最下位からわずか10日!ヤクルト奪首 山田けん引7戦6発

[ 2015年7月3日 05:30 ]

<ヤ・神>8回、山田はこの日、2本目の本塁打を放ちナインとハイタッチ

セ・リーグ ヤクルト10-1阪神

(7月2日 神宮)
 大混戦のセ・リーグは再び全球団に貯金がなくなり今度は10日前に最下位だったヤクルトが首位に躍り出た。2日、阪神に大勝して4連勝。勝率5割で並んだが、勝利数が多いため、4月29日以来の首位に立った。絶好調の山田哲人内野手(22)が5回に2試合連発となる16号ソロを放つと、8回にも17号ソロ。この日、マツダオールスターゲーム2015に監督推薦で2年連続出場を決めた若武者は、最近7戦6発と量産し、チームをけん引している。

 3点リードした5回の攻撃前。ヤクルトの一塁側ベンチ前では円陣が組まれた。三木作戦兼内野守備走塁コーチから「後ろ(救援)の投手も頑張っているから楽にさせてあげよう」の声が飛ぶ。接戦続きで、ロマン、オンドルセク、バーネットの勝利の方程式は連投中。「点を取れ!」との号令に即、反応したのが山田だった。

 フルカウントから能見の内角直球をコンパクトに振り抜き、2戦連発の16号ソロを左翼席に突き刺した。さらに衝撃は9―1の8回だ。2ボールから「空振りしてもいいと、思い切り自分のスイングをした」というフルスイングで、島本の直球を左翼席上段に運んだ。

 「チームの雰囲気が凄くいいので、続けていけるように頑張りたい。あしたも勝って、貯金生活を送りたいと思います」

 最近4試合で3度目のお立ち台に、自然と声も弾む。今季3度目のマルチ本塁打、最近7試合で6発と量産態勢に入り、リーグトップの同僚・畠山に2本差に迫った。好調の要因を「フルスイングできている。自分のタイミングで打てているのが一番」と話す。そのフルスイングは、夢舞台への予行演習となった。

 試合前に吉報が届いた。監督推薦で2年連続2度目の球宴出場が決定。「素直にうれしいです」と喜んだ22歳は、真剣なまなざしで宣言した。「全打席で本塁打を狙います!!」。これは「球場が盛り上がるような打撃をしたい。本塁打を打たないと面白くないし、打てば賞にも近づける」というお祭り舞台ならではの山田流の盛り上げ方だ。

 初出場だった昨年は、甲子園で行われた第2戦で見事にアーチを描き、敢闘賞をゲットした。2度目となる今年は「大谷君の直球を打ちたい。160キロ?狙います」と、2学年下の日本球界最速右腕にターゲットを定めた。

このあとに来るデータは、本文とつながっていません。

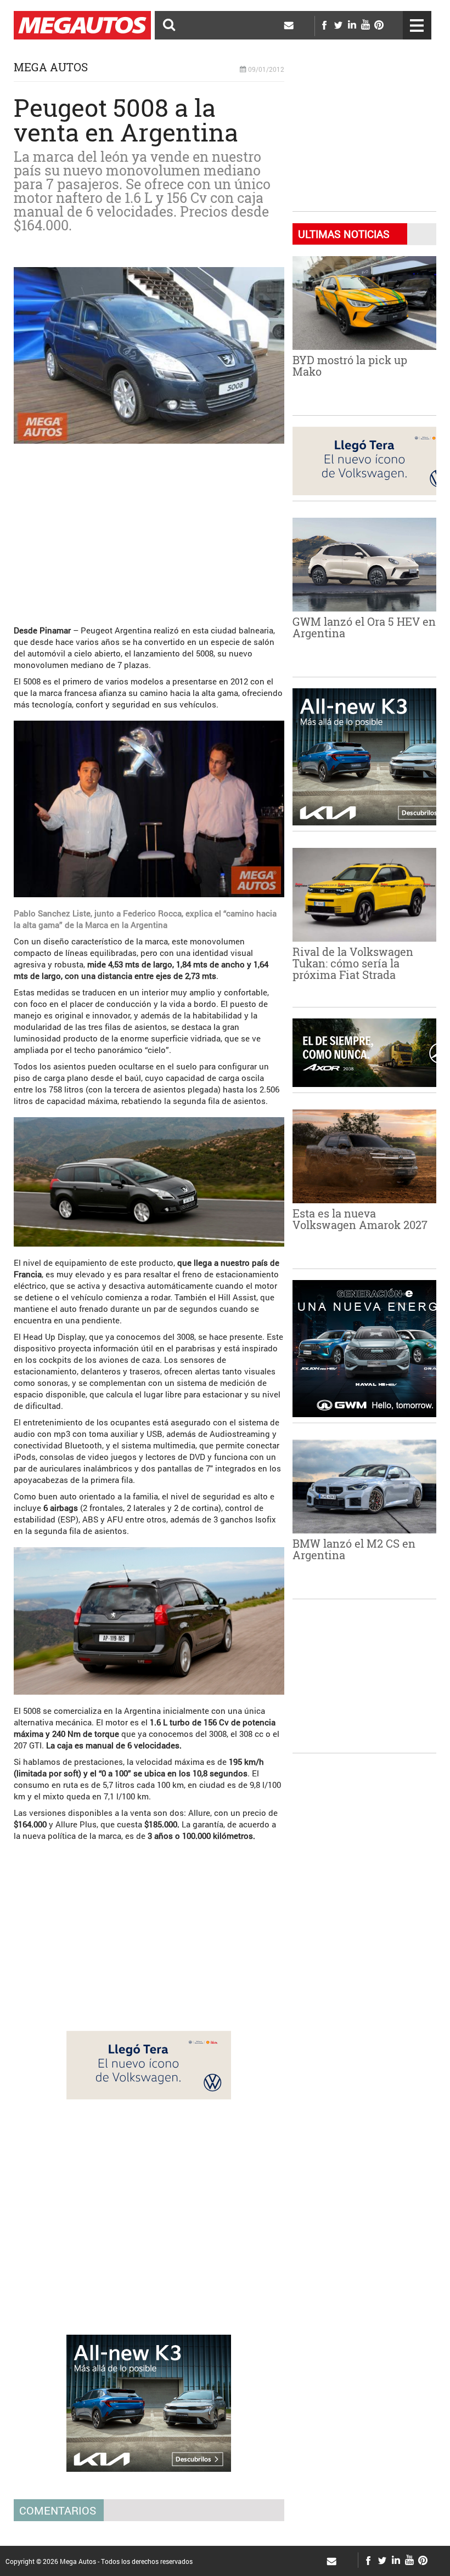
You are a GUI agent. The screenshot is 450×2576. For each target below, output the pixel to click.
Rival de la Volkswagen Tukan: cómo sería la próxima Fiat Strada (352, 963)
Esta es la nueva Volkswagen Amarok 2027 (360, 1219)
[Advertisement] (149, 528)
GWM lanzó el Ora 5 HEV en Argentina (364, 627)
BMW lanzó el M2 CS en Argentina (353, 1549)
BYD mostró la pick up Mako (349, 365)
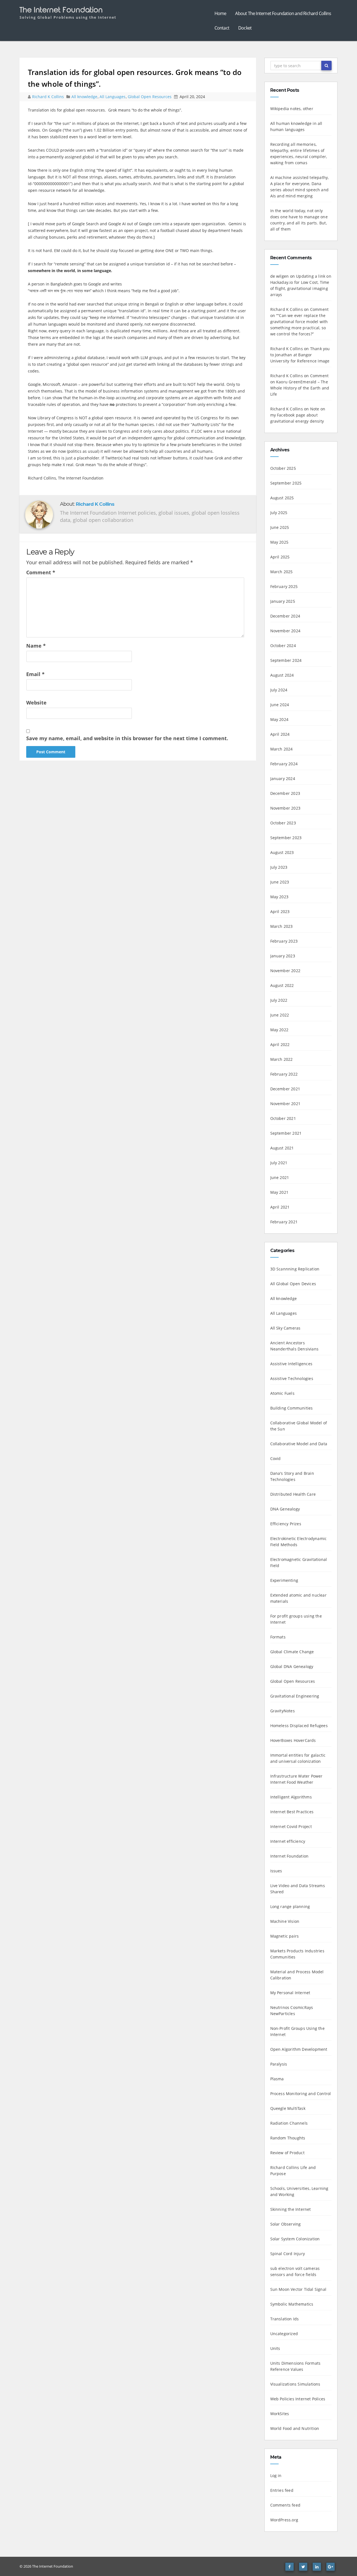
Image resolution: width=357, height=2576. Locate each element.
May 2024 (279, 719)
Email (35, 674)
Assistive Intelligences (291, 1363)
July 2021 (279, 1162)
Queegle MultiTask (287, 2108)
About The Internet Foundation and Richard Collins (283, 13)
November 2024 (285, 630)
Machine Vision (285, 1921)
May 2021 (279, 1192)
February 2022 (284, 1074)
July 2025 (279, 512)
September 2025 (286, 483)
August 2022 (282, 985)
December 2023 (285, 793)
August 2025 (282, 497)
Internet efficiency (287, 1841)
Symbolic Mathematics (291, 2304)
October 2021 (283, 1118)
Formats (278, 1637)
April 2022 (280, 1044)
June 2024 (279, 704)
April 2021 (280, 1207)
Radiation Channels (289, 2123)
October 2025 (283, 468)
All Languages (113, 96)
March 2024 (281, 749)
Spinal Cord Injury (287, 2253)
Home (220, 13)
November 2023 (285, 808)
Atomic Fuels (282, 1393)
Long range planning (290, 1906)
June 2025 (279, 527)
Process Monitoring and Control (300, 2093)
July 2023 (279, 867)
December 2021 (285, 1088)
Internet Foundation (289, 1856)
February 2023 (284, 941)
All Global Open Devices (293, 1283)
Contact (221, 28)
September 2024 (286, 660)
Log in (276, 2475)
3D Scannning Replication (295, 1269)
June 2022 (279, 1015)
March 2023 (281, 926)
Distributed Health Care (293, 1494)
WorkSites (279, 2413)
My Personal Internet (290, 1992)
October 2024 (283, 645)
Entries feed (281, 2490)
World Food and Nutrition (294, 2428)
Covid (275, 1458)
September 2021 (286, 1133)
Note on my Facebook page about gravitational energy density (297, 415)
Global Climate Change (292, 1651)
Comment (40, 572)
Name (36, 645)
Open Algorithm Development (298, 2049)
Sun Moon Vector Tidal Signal (298, 2289)
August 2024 (282, 675)
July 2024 (279, 690)
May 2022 (279, 1029)
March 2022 (281, 1059)
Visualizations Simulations (295, 2384)
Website (36, 702)
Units (275, 2348)
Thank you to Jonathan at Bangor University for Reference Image (300, 355)
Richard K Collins (48, 96)
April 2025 (280, 557)
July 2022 (279, 1000)
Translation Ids (284, 2318)
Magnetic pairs (284, 1936)
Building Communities (291, 1408)
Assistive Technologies (291, 1378)
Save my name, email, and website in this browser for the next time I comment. (127, 738)
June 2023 (279, 882)
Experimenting (284, 1580)
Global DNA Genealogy (291, 1666)
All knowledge (84, 96)
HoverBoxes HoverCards (293, 1740)
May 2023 (279, 896)
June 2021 (279, 1177)
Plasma (277, 2078)
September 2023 (286, 837)
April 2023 (280, 911)
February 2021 (284, 1221)
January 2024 (282, 778)
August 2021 (282, 1148)
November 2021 (285, 1103)
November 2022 (285, 970)
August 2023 (282, 852)
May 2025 (279, 542)
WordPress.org (284, 2519)
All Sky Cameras (285, 1328)
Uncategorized (284, 2333)
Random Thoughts (287, 2138)
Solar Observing (285, 2224)
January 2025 (282, 601)
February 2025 (284, 586)
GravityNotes (282, 1710)
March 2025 (281, 571)
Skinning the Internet (290, 2209)
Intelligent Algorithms (291, 1797)
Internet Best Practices (292, 1811)
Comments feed (285, 2505)
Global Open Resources (150, 96)
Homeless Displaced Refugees (299, 1725)
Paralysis (278, 2064)
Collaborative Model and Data (298, 1443)
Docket (245, 28)
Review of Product (287, 2152)
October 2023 (283, 822)
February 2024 (284, 763)
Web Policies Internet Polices (297, 2398)
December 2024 (285, 616)
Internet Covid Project (291, 1826)
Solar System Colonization (295, 2238)
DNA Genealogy (285, 1509)
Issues (276, 1870)
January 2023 (282, 955)
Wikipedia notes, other (291, 108)
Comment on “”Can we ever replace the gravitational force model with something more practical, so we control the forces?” (299, 321)
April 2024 (280, 734)
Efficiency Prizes (285, 1523)
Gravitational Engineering (294, 1696)
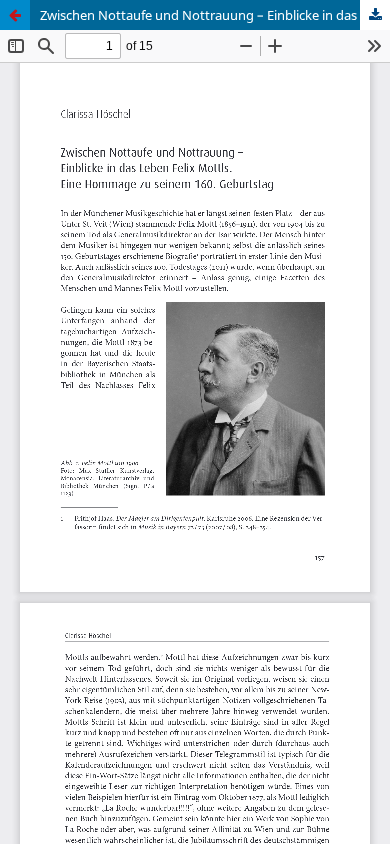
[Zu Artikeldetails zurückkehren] (15, 15)
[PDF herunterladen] (375, 15)
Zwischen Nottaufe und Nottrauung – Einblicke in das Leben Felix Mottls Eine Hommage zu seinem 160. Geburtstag (215, 15)
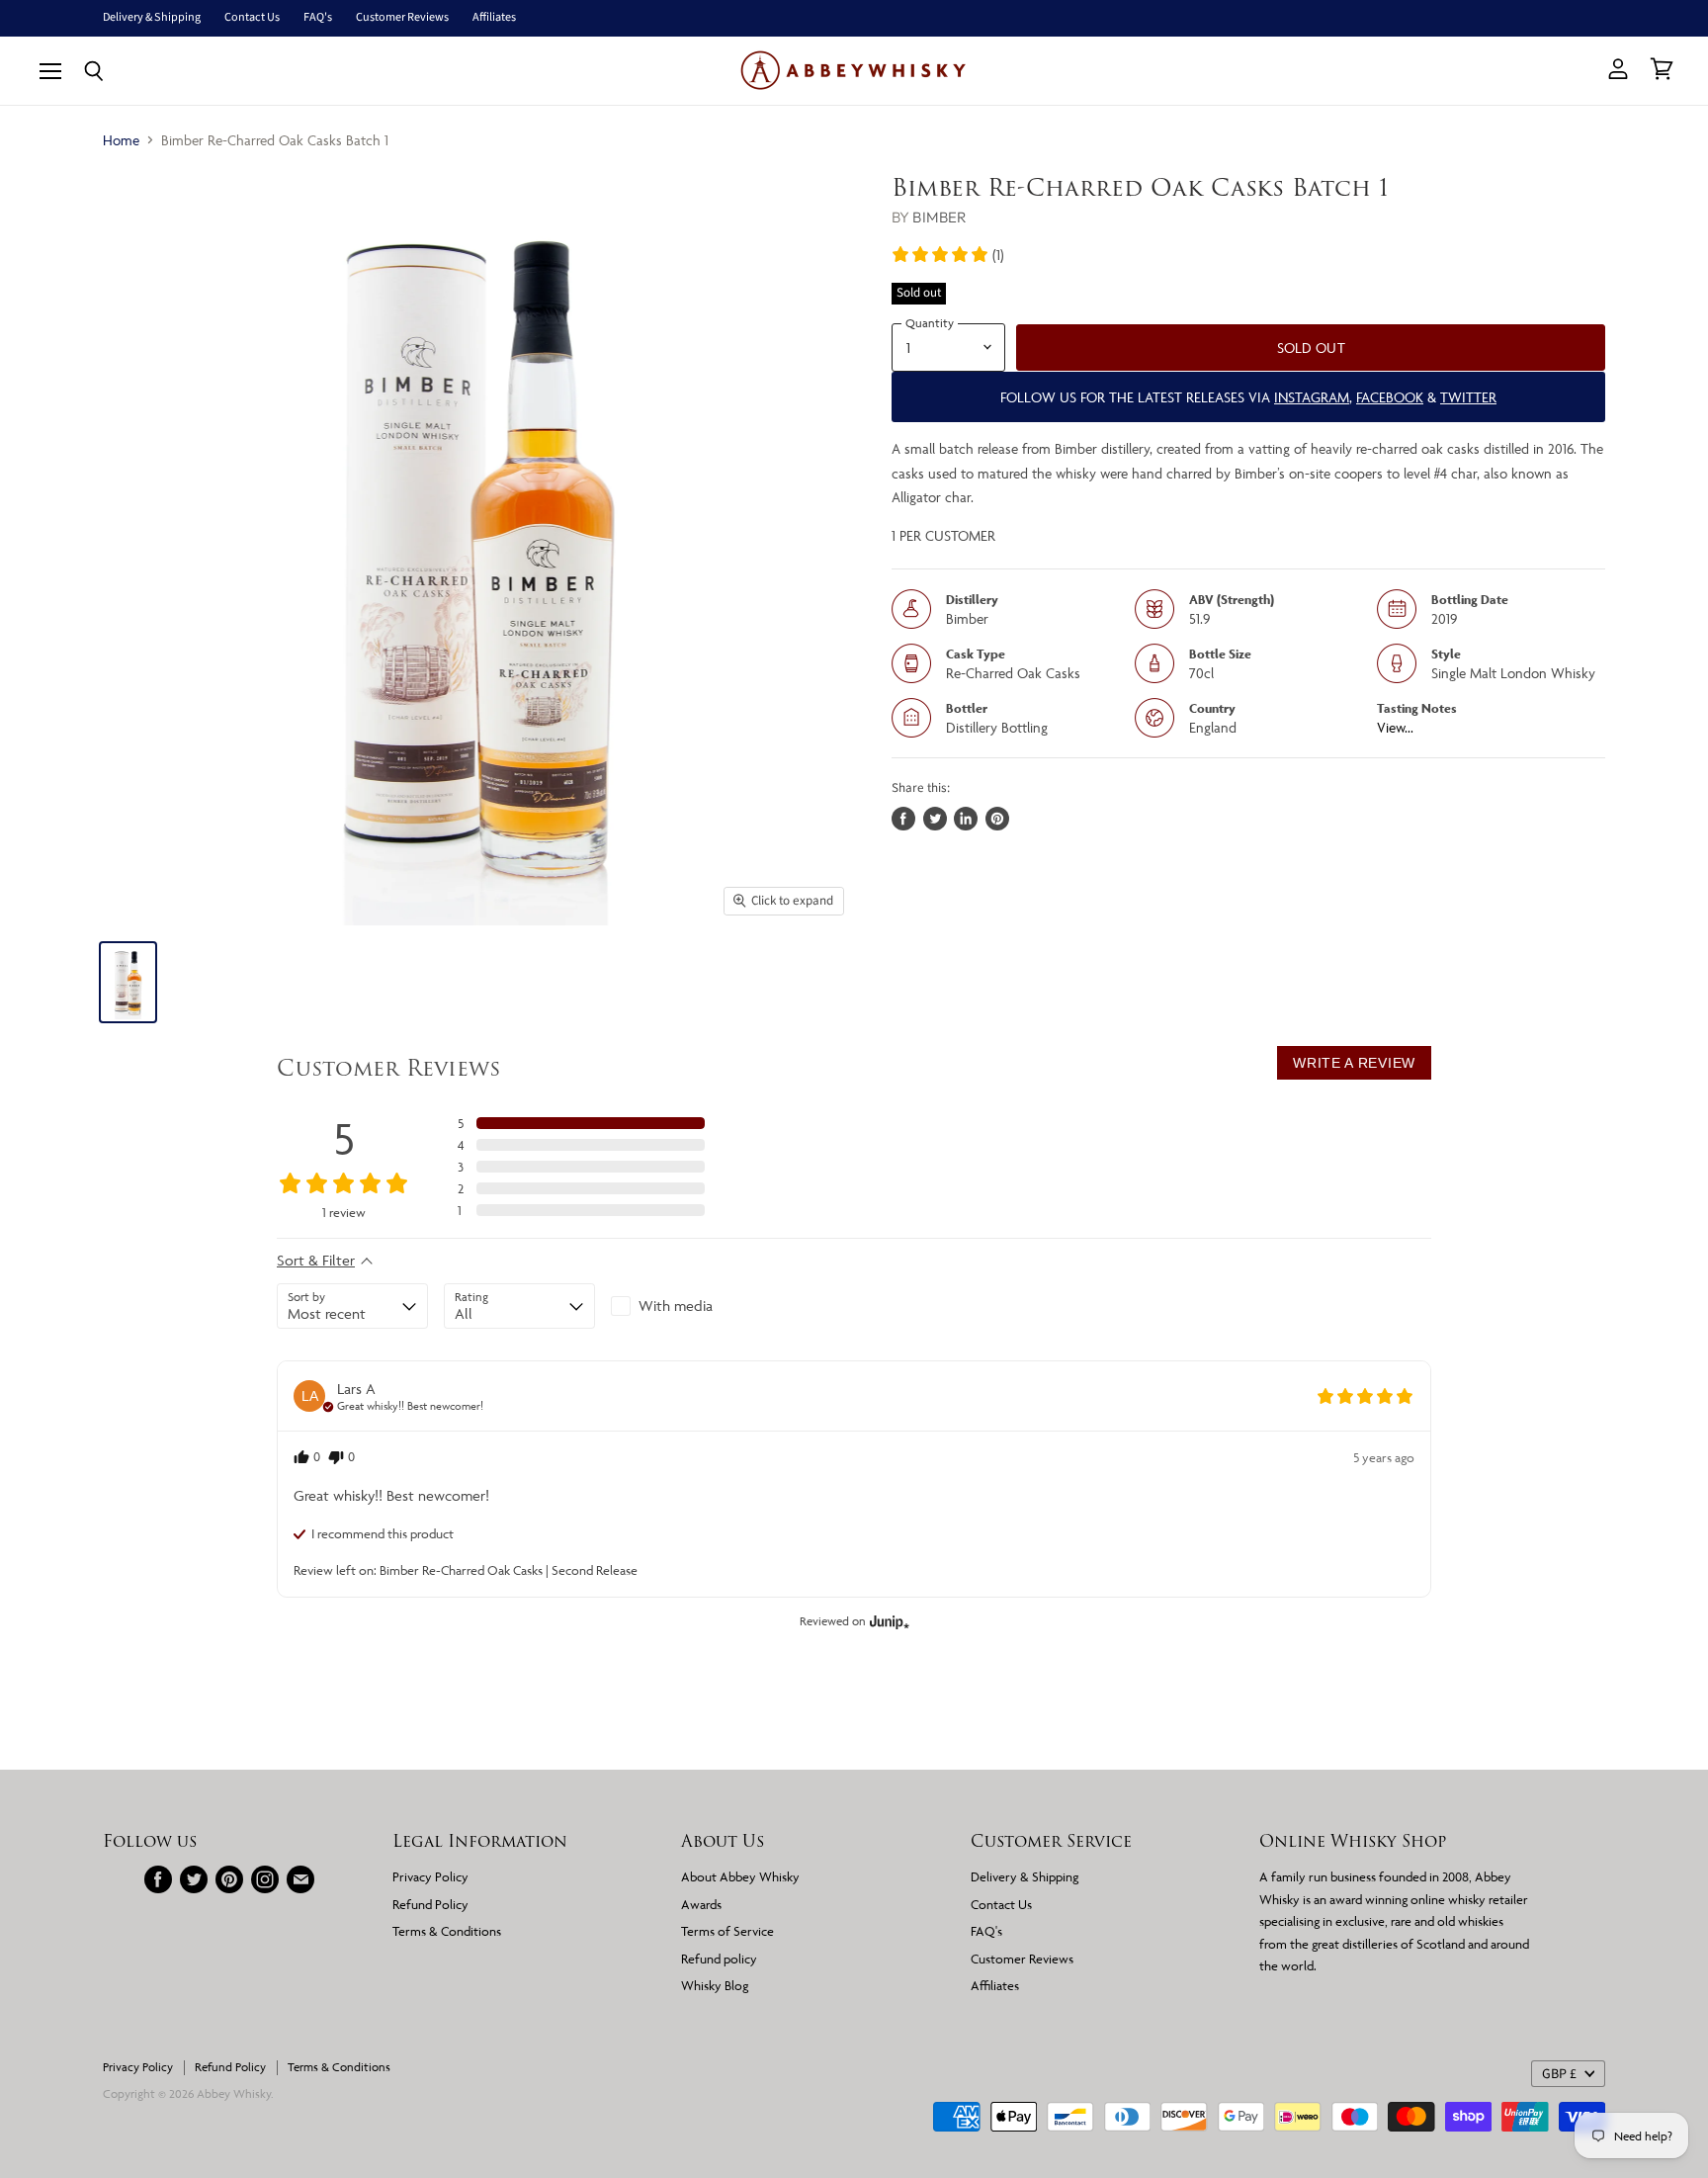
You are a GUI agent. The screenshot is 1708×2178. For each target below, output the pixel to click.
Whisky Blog (714, 1985)
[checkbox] (686, 1306)
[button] (947, 254)
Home (121, 139)
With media (676, 1305)
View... (1395, 727)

狙うは一発、そして2年連続の賞ゲットだ。

 チームは今季3度目の4連勝。勝率5割ながら首位に立った。「これからが本当の勝負。気を引き締めて一試合一試合戦いたい」と口元を結んだ山田のバットで、大混戦の戦いを抜け出していく。 (町田 利衣)

 ▼ヤクルト・真中監督(単独首位に)先は長いが気分的に乗っていけると思う。山田?素晴らしい集中力でやっている。

 ◆セ・リーグ優勝決定方法 レギュラーシーズン勝率1位の球団が2球団以上となった場合は(1)最も勝利数が多い球団(2)勝利数が同じ場合はシーズン中の当該対戦で勝ち越している球団(3)当該対戦が五分のときは前年度順位が上位の球団――となる。パ・リーグは勝利数に関係なく当該対戦の成績で決める。

 ≪7勝1敗の猛チャージ≫ヤクルトが4連勝で4月29日以来の首位に立った。6月22日現在で首位巨人に3・5ゲーム差の6位だったが、以後8試合を7勝1敗の猛チャージで急浮上した。セでは中日が60年5月14日時点での6位から8勝2敗と盛り返し、同26日に首位に立っているが、6月以降にこれだけ短期間で最下位から首位はヤクルトが初めてだ。この日は山田が16、17号。最近8試合に山田は34打数14安打(打率・412)、6本塁打、10打点と大暴れ。チームの首位奪回に貢献している。